## Exercise details
Every entry below is to be copied exactly as written.

## Data records
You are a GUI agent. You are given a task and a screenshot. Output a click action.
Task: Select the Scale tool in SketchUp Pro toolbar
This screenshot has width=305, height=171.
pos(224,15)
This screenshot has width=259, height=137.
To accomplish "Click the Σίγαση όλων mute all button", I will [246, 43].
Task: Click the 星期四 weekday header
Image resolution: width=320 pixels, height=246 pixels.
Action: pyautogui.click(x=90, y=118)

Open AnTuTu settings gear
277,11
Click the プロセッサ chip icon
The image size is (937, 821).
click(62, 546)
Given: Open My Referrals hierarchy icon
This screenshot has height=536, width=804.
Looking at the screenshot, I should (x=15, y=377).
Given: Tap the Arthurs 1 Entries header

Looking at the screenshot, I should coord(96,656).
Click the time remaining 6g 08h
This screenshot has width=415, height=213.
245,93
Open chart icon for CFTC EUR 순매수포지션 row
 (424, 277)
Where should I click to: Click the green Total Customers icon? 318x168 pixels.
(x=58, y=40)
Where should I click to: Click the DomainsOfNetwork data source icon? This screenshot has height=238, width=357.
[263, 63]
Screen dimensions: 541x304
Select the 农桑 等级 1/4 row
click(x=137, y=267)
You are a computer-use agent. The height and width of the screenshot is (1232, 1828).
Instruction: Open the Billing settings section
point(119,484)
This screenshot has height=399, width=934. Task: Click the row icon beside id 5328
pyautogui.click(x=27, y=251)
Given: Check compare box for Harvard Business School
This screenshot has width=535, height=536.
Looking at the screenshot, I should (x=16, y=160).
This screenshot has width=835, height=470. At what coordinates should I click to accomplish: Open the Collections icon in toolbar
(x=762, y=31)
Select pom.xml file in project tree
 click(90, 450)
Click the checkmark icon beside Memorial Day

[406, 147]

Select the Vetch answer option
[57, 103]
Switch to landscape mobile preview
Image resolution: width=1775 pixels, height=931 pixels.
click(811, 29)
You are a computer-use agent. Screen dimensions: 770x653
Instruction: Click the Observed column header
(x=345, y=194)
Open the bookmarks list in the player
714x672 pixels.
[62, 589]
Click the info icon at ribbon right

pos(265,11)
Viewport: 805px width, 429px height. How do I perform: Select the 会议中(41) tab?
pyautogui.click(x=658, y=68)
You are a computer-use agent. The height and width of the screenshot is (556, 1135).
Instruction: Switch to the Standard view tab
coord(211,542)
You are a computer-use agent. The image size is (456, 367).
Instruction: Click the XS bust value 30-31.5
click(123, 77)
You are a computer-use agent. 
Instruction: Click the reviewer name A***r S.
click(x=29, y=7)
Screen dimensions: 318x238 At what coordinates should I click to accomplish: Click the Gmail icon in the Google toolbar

## Reply to the exercise
You are a GUI agent. You are given a task and a screenshot. Output a click action.
Task: Select the Scale tool in SketchUp Pro toolbar
This screenshot has width=305, height=171.
pos(224,15)
This screenshot has width=259, height=137.
To accomplish "Click the Σίγαση όλων mute all button", I will [246, 43].
Task: Click the 星期四 weekday header
Image resolution: width=320 pixels, height=246 pixels.
Action: pyautogui.click(x=90, y=118)

Open AnTuTu settings gear
277,11
Click the プロセッサ chip icon
The image size is (937, 821).
click(62, 546)
Given: Open My Referrals hierarchy icon
This screenshot has height=536, width=804.
Looking at the screenshot, I should (x=15, y=377).
Given: Tap the Arthurs 1 Entries header

Looking at the screenshot, I should coord(96,656).
Click the time remaining 6g 08h
This screenshot has width=415, height=213.
245,93
Open chart icon for CFTC EUR 순매수포지션 row
 (424, 277)
Where should I click to: Click the green Total Customers icon? 318x168 pixels.
(x=58, y=40)
Where should I click to: Click the DomainsOfNetwork data source icon? This screenshot has height=238, width=357.
[263, 63]
Screen dimensions: 541x304
Select the 农桑 等级 1/4 row
click(x=137, y=267)
You are a computer-use agent. The height and width of the screenshot is (1232, 1828).
Instruction: Open the Billing settings section
point(119,484)
This screenshot has height=399, width=934. Task: Click the row icon beside id 5328
pyautogui.click(x=27, y=251)
Given: Check compare box for Harvard Business School
This screenshot has width=535, height=536.
Looking at the screenshot, I should (x=16, y=160).
This screenshot has width=835, height=470. At what coordinates should I click to accomplish: Open the Collections icon in toolbar
(x=762, y=31)
Select pom.xml file in project tree
 click(90, 450)
Click the checkmark icon beside Memorial Day

[406, 147]

Select the Vetch answer option
[57, 103]
Switch to landscape mobile preview
Image resolution: width=1775 pixels, height=931 pixels.
click(811, 29)
You are a computer-use agent. Screen dimensions: 770x653
Instruction: Click the Observed column header
(x=345, y=194)
Open the bookmarks list in the player
714x672 pixels.
[62, 589]
Click the info icon at ribbon right

pos(265,11)
Viewport: 805px width, 429px height. How do I perform: Select the 会议中(41) tab?
pyautogui.click(x=658, y=68)
You are a computer-use agent. The height and width of the screenshot is (556, 1135).
Instruction: Switch to the Standard view tab
coord(211,542)
You are a computer-use agent. The image size is (456, 367).
Instruction: Click the XS bust value 30-31.5
click(123, 77)
You are a computer-use agent. 
Instruction: Click the reviewer name A***r S.
click(x=29, y=7)
Screen dimensions: 318x238 At what coordinates should I click to accomplish: Click the Gmail icon in the Google toolbar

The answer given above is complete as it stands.